So I don't know if I am rating this favorable because the last two books I finished made me want to scream and kick something or not. For the most part I loved the story until we got to the subpar ending which didn't do much for me. And when we do get to the ending of the tale, the story just comes to a flat stop which made me think I was missing some pages from the book.

Told in the first person, readers "meet" Arthur Kipps. We find that Arthur is an older man and is enjoying having his stepchildren home for Christmas. For some reason though Arthur feels unsettled. Eventually returning to his family there is a call for ghost stories which infuriates Arthur and he takes himself outside. He decides to write down a "real" ghost story for his wife in order to finally unburden himself. We then flash back to when Arthur was a young solicitor working in London when he was dispatched to deal with Mrs. Alice Drablow's estate. Attending the funeral, Arthur notices a woman in black. And unfortunately for Arthur, she notices him too.

I thought that Arthur was a good protagonist for this story. I felt myself sympathetic and also afraid for him throughout the story. What gets you is that though Arthur sees the things that he does and feels them too, he still wants to figure out a way to logically explain it and/or end it.

There are several other people in this story and Hill doesn't focus too much on them besides how Arthur perceives them until we get almost to the end and we have Arthur making a life long friend with one of the town inhabitants, Samuel Daily.

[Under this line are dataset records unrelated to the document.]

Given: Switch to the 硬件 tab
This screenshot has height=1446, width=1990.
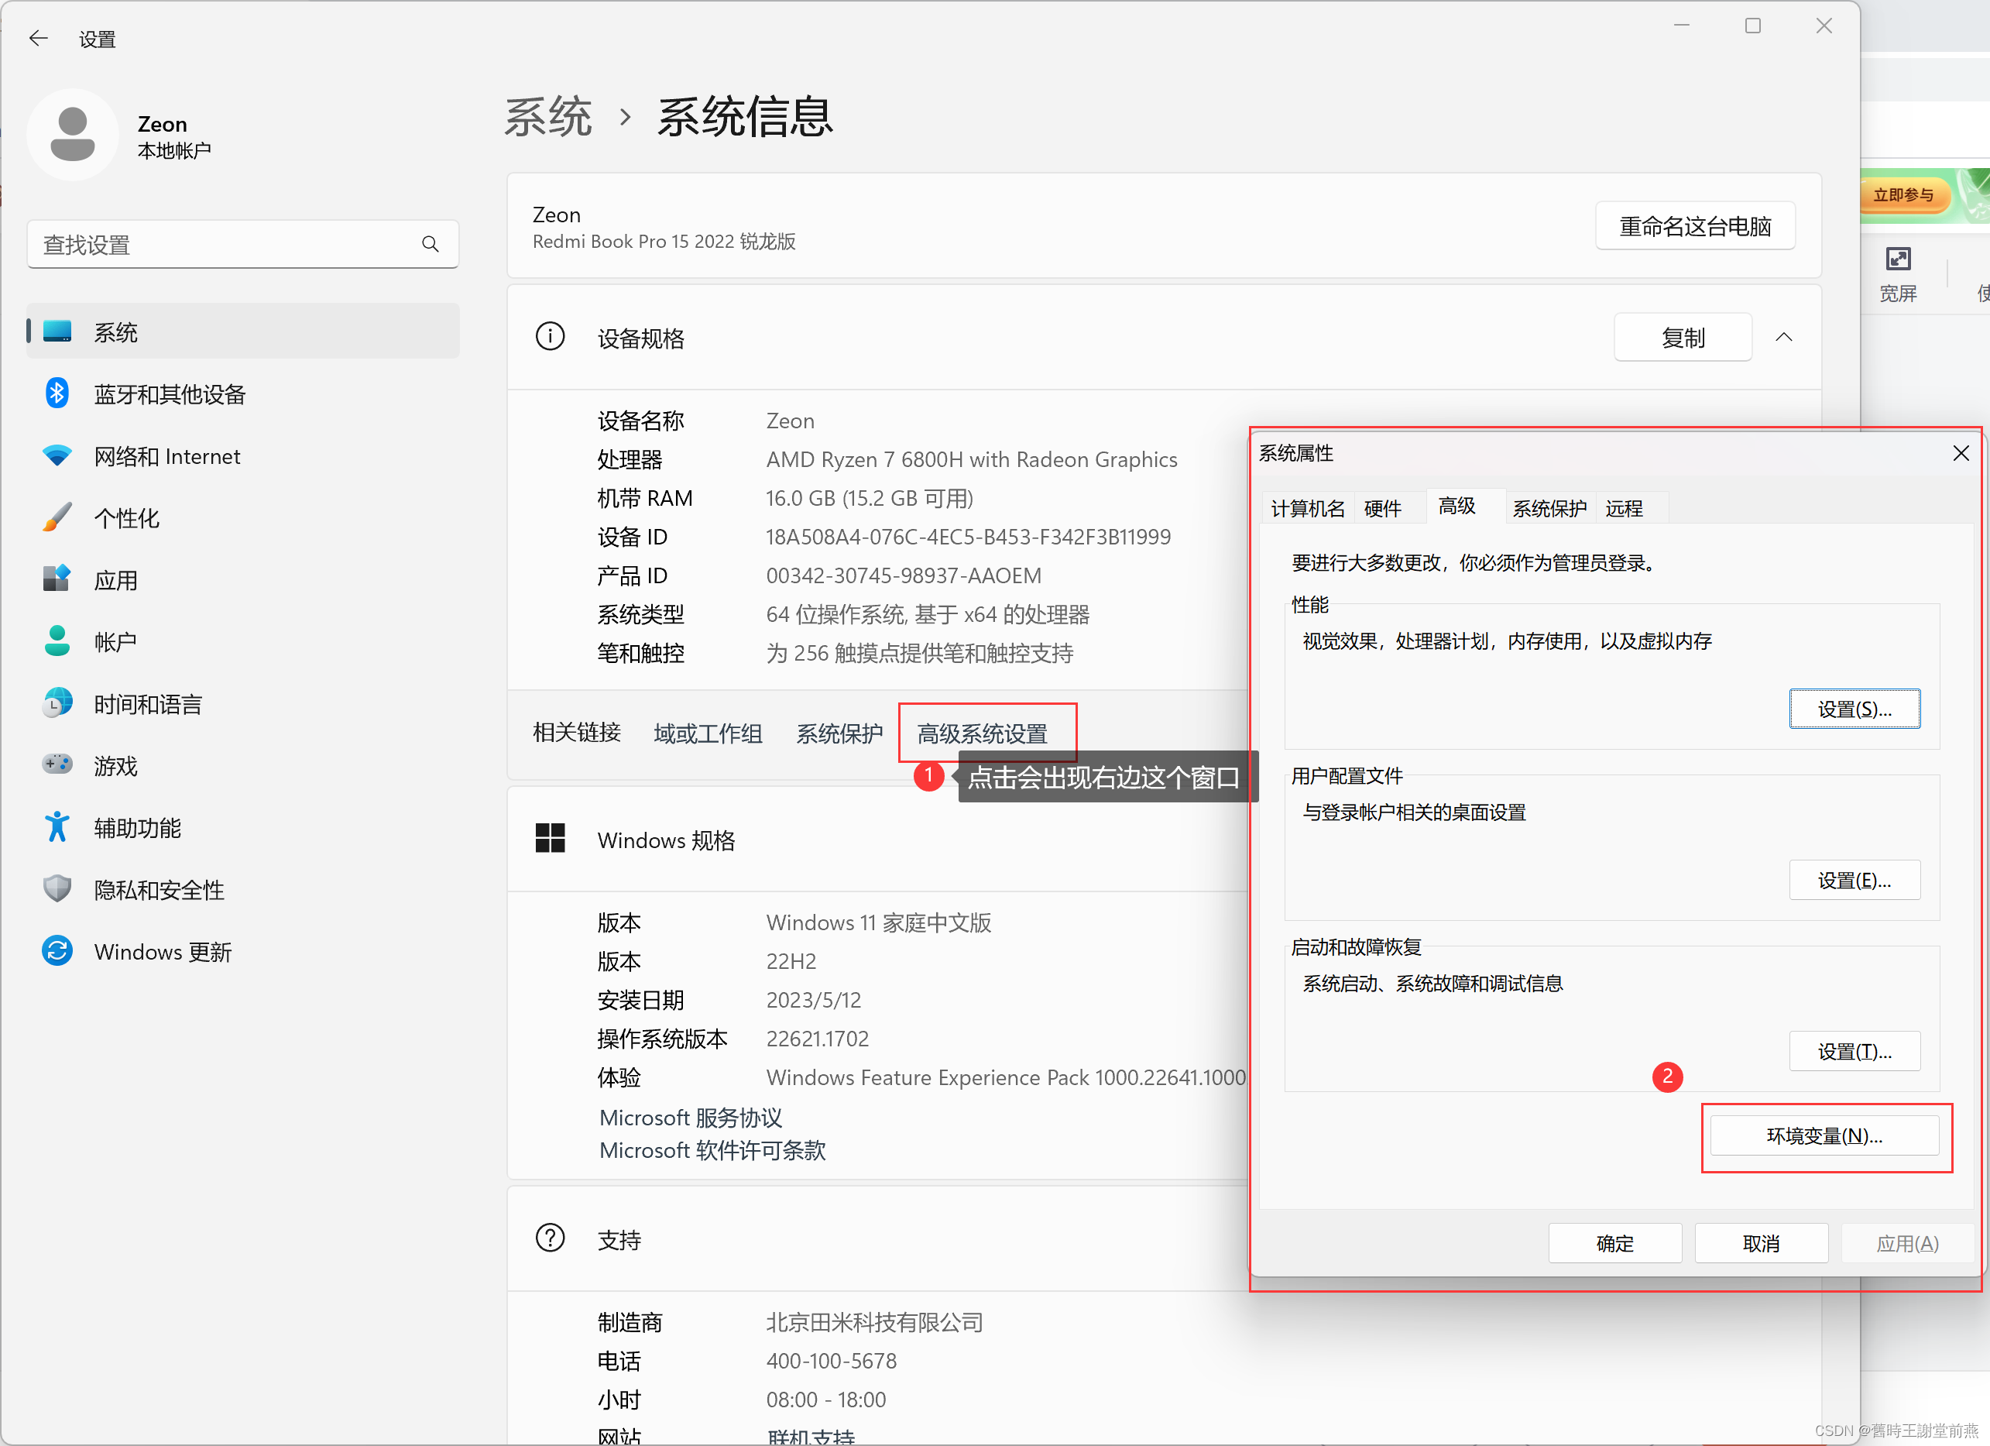Looking at the screenshot, I should (1383, 509).
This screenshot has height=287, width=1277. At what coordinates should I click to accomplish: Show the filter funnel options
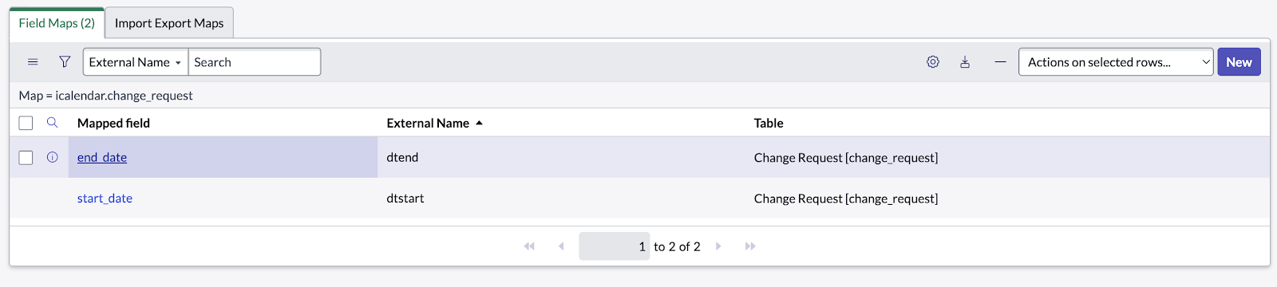(x=65, y=62)
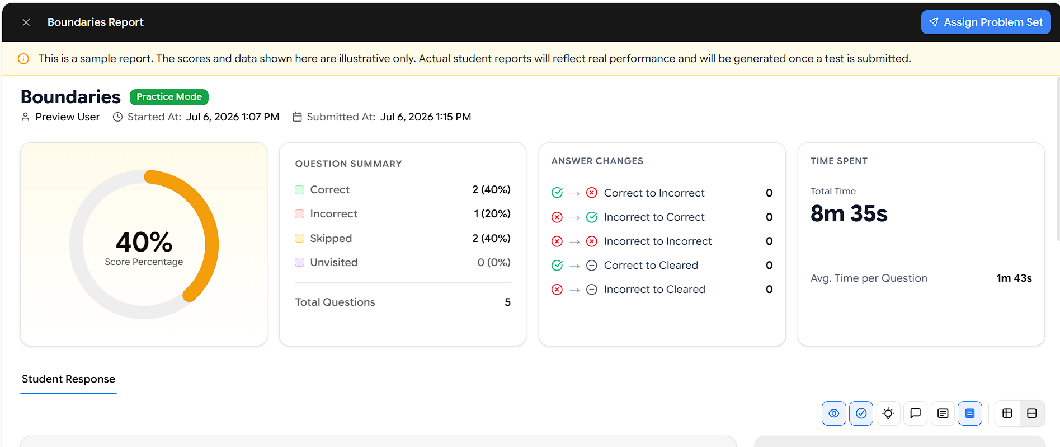Click the yellow Skipped color swatch
This screenshot has height=447, width=1060.
299,238
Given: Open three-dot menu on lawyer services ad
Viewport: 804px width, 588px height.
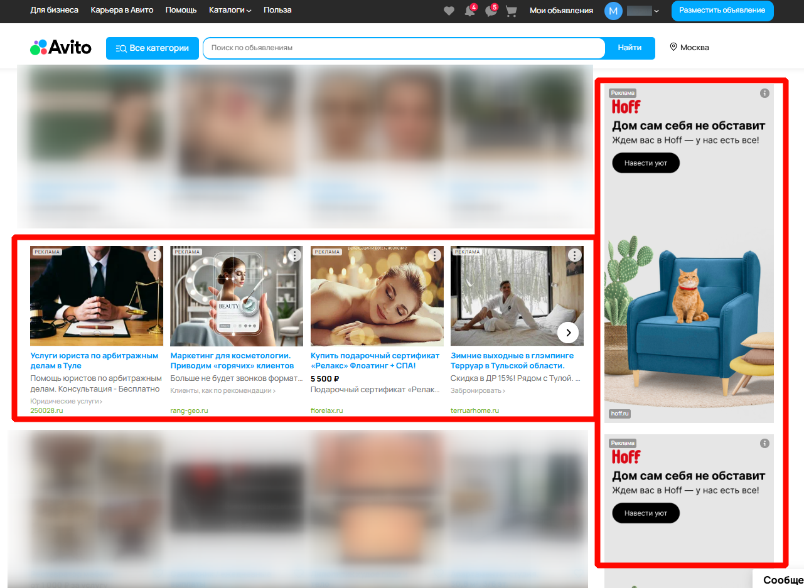Looking at the screenshot, I should (x=155, y=255).
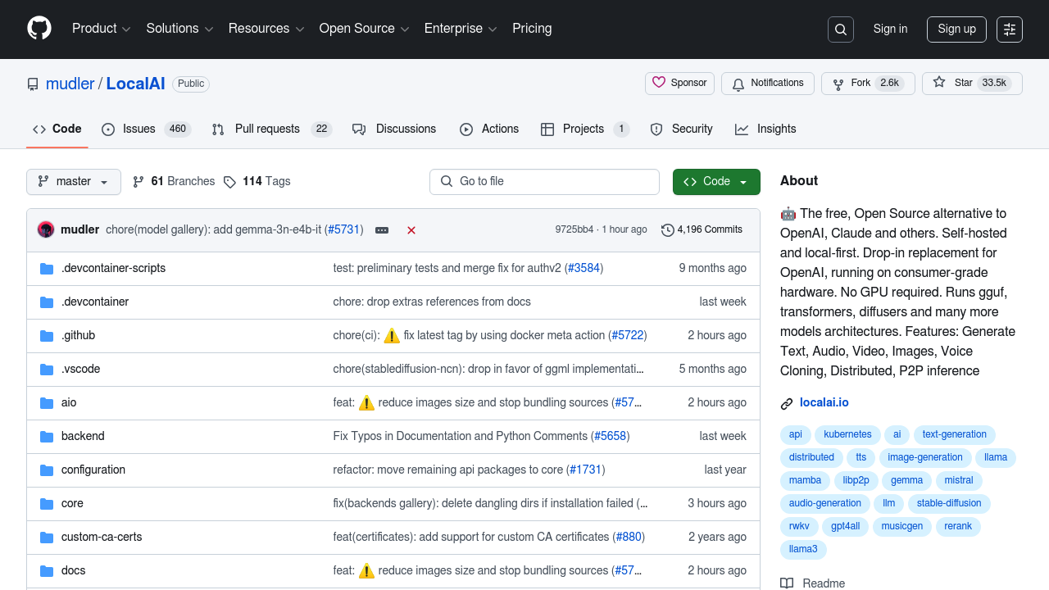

I thought the writing was tone perfect. Hill manages to describe things to such a great extent that you feel like you are right there. The first chapter in the book I really enjoyed because it really did make me think I was somewhere in a large country house in England smelling the winter air and looking at the moon and stars. When Arthur travels to Crythin Gifford it feels ominous and threatening based on what Arthur tells us people's reactions are to him. What is sad is how pulled to Alice Drablow's home (Eel Marsh House) he felt and how initially he was charmed by the house and thought how wonderful it would be to live there. What is funny is that as a reader, based on the description I would have gotten the heck out of there. Pronto.

description

The flow of the story really does work up until almost the end. Then the story comes apart a bit and the flow never really improves after that. I think that we just had a ridiculous missing time segment that didn't make a whole lot of sense and all of a sudden Arthur changes from wanting to figure out the woman in black, to deciding the heck with it.

I loved the settings of Crythin Gifford and Eel Marsh House. Eel Marsh House especially had me shuddering slightly based on how Hill describes it and how foolish we know that Arthur is for staying on though anyone with any sense would have high tailed it out of there.

description

The ending though like I said earlier was a disappointment. There didn't seem to be enough evil there for the woman in black. I liked everything up until the final reveal and I said to myself really? It just was missing that last little bit of oomph. I don't need every book to read like a Stephen King novel. But I was a disappointed with who was the woman in black and what led her to her current state.